It is something, he says, that conflicts him.
"We have to do everything we can to re-think the way we provide services and deliver it within our means," Schwarzenegger said. "I didn't envision that we would have to make those kinds of cuts."
That could mean nearly a million children would lose insurance coverage, welfare-to-work moms going to school would no longer qualify for assistance and in-home support services would only be allowed for the neediest -- all as a result of a nearly 30 percent drop in tax revenue since the recession started.
Nannette Miranda: "In your joint session address, you said, 'I see the pain in their eyes and hear the fear in their voice,' Do you? Some people think you're a rich guy and so you can't relate."

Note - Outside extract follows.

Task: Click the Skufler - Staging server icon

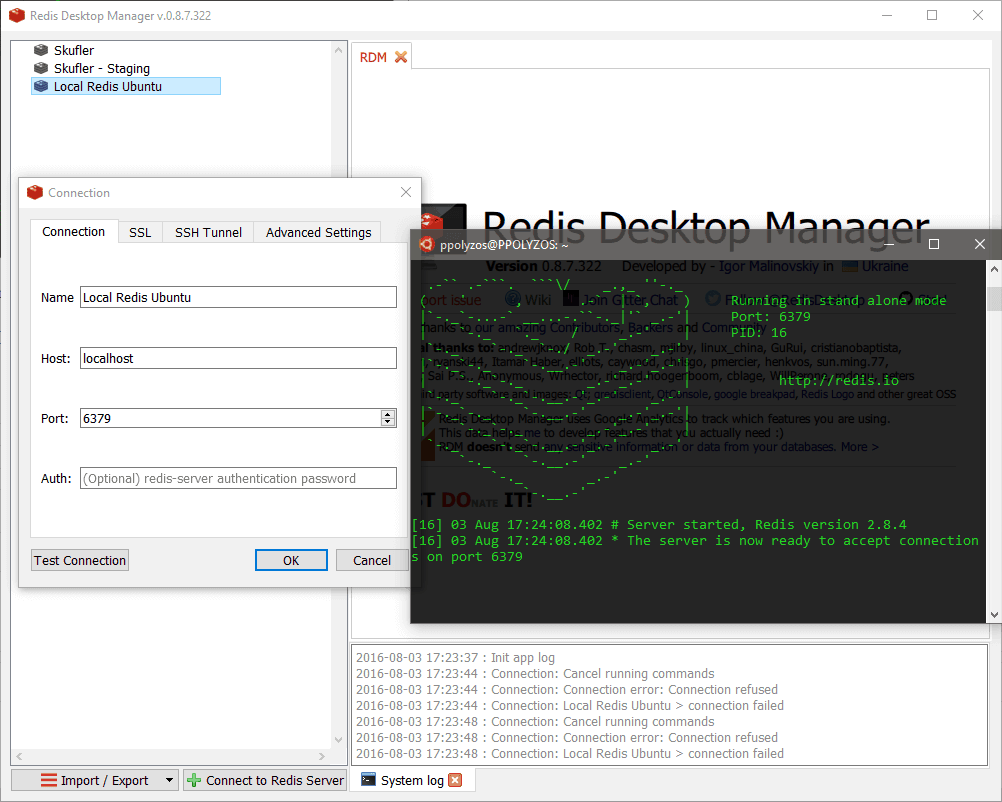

Schwarzenegger: "Yeah, I see those people. I know who they are. The only thing is there's nothing we can do about it because I cannot promise people something I cannot deliver."

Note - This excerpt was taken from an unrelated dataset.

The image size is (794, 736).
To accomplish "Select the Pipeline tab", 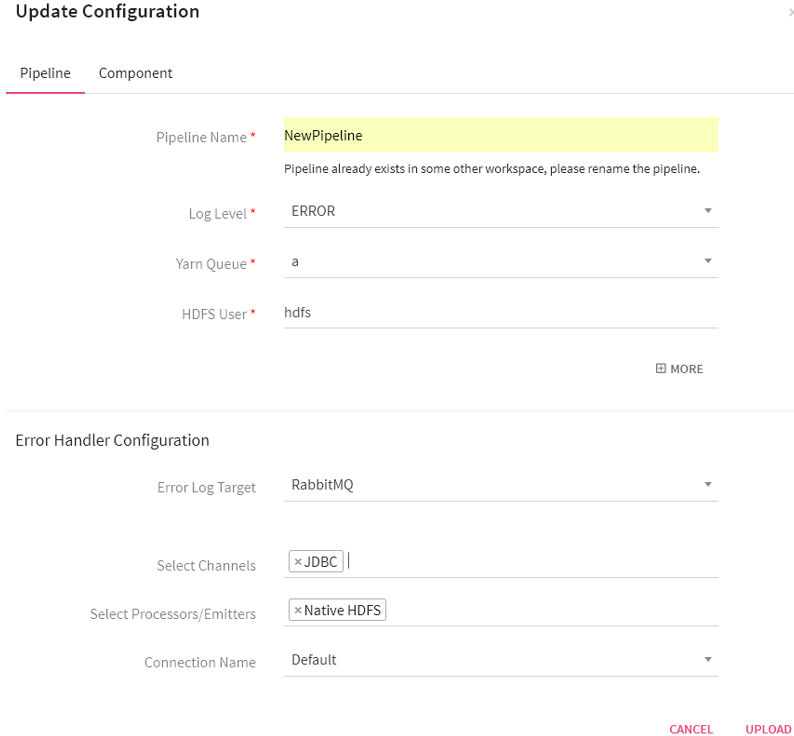I will click(45, 73).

With only a year and a half left in office, his cuts, if they go through, may define the Governor's legacy.
Nannette Miranda: "Do you fear when people look back in your years of office that you would be known as the 'mean guy' who cut great programs, social programs, safety nets?"
Schwarzenegger: "You know you will be the mean guy if you have the money, and say, 'I'm going to cut the programs.' Then you're the mean guy. I think people will look back and say, 'he's gone through some tough periods.'"
Schwarzenegger's wife Maria Shriver is a member of the Kennedy family -- Democrats who famously championed for the poor. When asked what she thought about all the cuts, Schwarzenegger said she understands there is only so much money available.